Les activités humaines augmentent considérablement la concentration des particules fines. Elles émanent de la combustion d’énergies fossiles (essence, diesel, mazout, bois, charbon, etc.), de l’incinération des déchets, de l’activité industrielle et des activités associées aux secteurs du bâtiment et de l’agriculture.

Les particules fines s’infiltrent dans les voies respiratoires et peuvent provoquer à court ou long terme des pathologies qui vont de la simple inflammation aux affections les plus graves. Une exposition à long terme aux particules atmosphériques urbaines est associée à  un risque accru de cancer du poumon. Elles peuvent aussi être responsables de maladies cardiovasculaires comme des accidents vasculaires cérébraux ou des infarctus du myocarde.

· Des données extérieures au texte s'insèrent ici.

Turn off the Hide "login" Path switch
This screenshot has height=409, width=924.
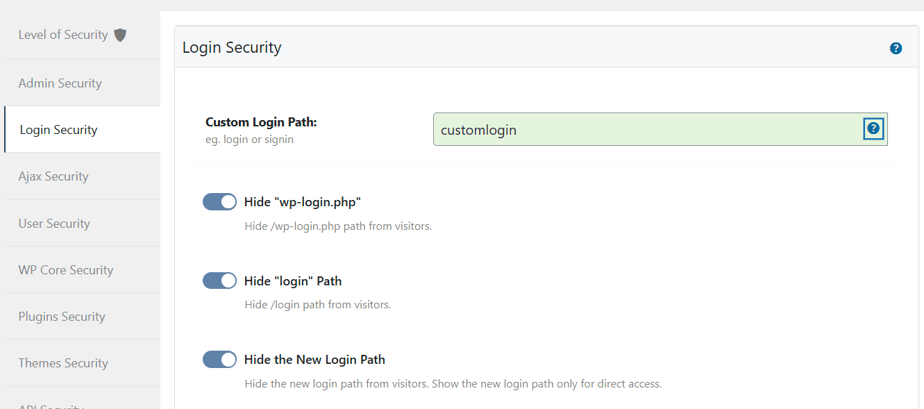tap(219, 281)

Selon Sciensano, elles auraient aussi un impact sur la grossesse et le fœtus (naissance prématurée), des effets neurologiques (déclin de la fonction cognitive, Alzheimer, Parkinson, etc.) et sur le système immunitaire.

Les oxydes d’azote

L’oxyde d’azote est un polluant qui provient des processus de combustion. Il est responsable d’irritations aux yeux, au nez et à la gorge. Il peut aussi, par inhalation, causer des irritations des poumons et réduire la fonction pulmonaire. Chez les personnes asthmatiques, il favorise une hyperréactivité des bronches et chez les enfants, une augmentation de la sensibilité aux infections microbiennes.

L’ozone troposphérique

Les concentrations élevées d’ozone s’observent principalement l’été, pendant les heures chaudes et ensoleillées. L’O3 est un gaz agressif qui peut causer de graves problèmes de santé lorsqu’il est présent en quantité anormalement élevée. Il peut être responsable de migraines, d’irritation des yeux ou de la gorge. Une exposition chronique altère la qualité de vie et peut même diminuer l’espérance de vie.

Les COVNM (composés organiques volatils non méthaniques)

Une exposition à ces composés peut entraîner une gêne olfactive, une irritation des voies respiratoires, cutanée et oculaire, une diminution de la capacité respiratoire ou encore des effets cancérigènes ou mutagènes. " Aujourd’hui, ce sont les problèmes allergiques qui sont les plus interpellant. En effet, la prévalence de ces pathologies est en constante augmentation", précise Bruxelles Environnement.

Le dioxyde de soufre

Le dioxyde de soufre provient en grande partie du raffinage du pétrole, des matériaux de construction, de la métallurgie, de la chimie, ou encore des centrales thermiques. Il s’agit d’un gaz toxique par inhalation qui peut affecter le système respiratoire, entrainant une toux, une production de mucus, une exacerbation de l’asthme, des bronchites chroniques et une sensibilisation aux infections respiratoires.

Les COV (composés organiques volatils)

Les COV proviennent de diverses sources mais sont notamment émis par le trafic routier et par l’évaporation de carburants, de solvants et de gaz. A ce jour, plus de 300 composés organiques volatils ont été répertoriés dans l’air extérieur en France. Or, divers COV ont des propriétés cancérigènes, comme le benzène, et d’autres sont toxiques. Leur effet sur la santé humaine dépend du type de polluant et de la durée d’exposition. La plupart des COV peuvent être à l’origine de maux de tête et d’irritations des yeux lors d’une exposition prolongée.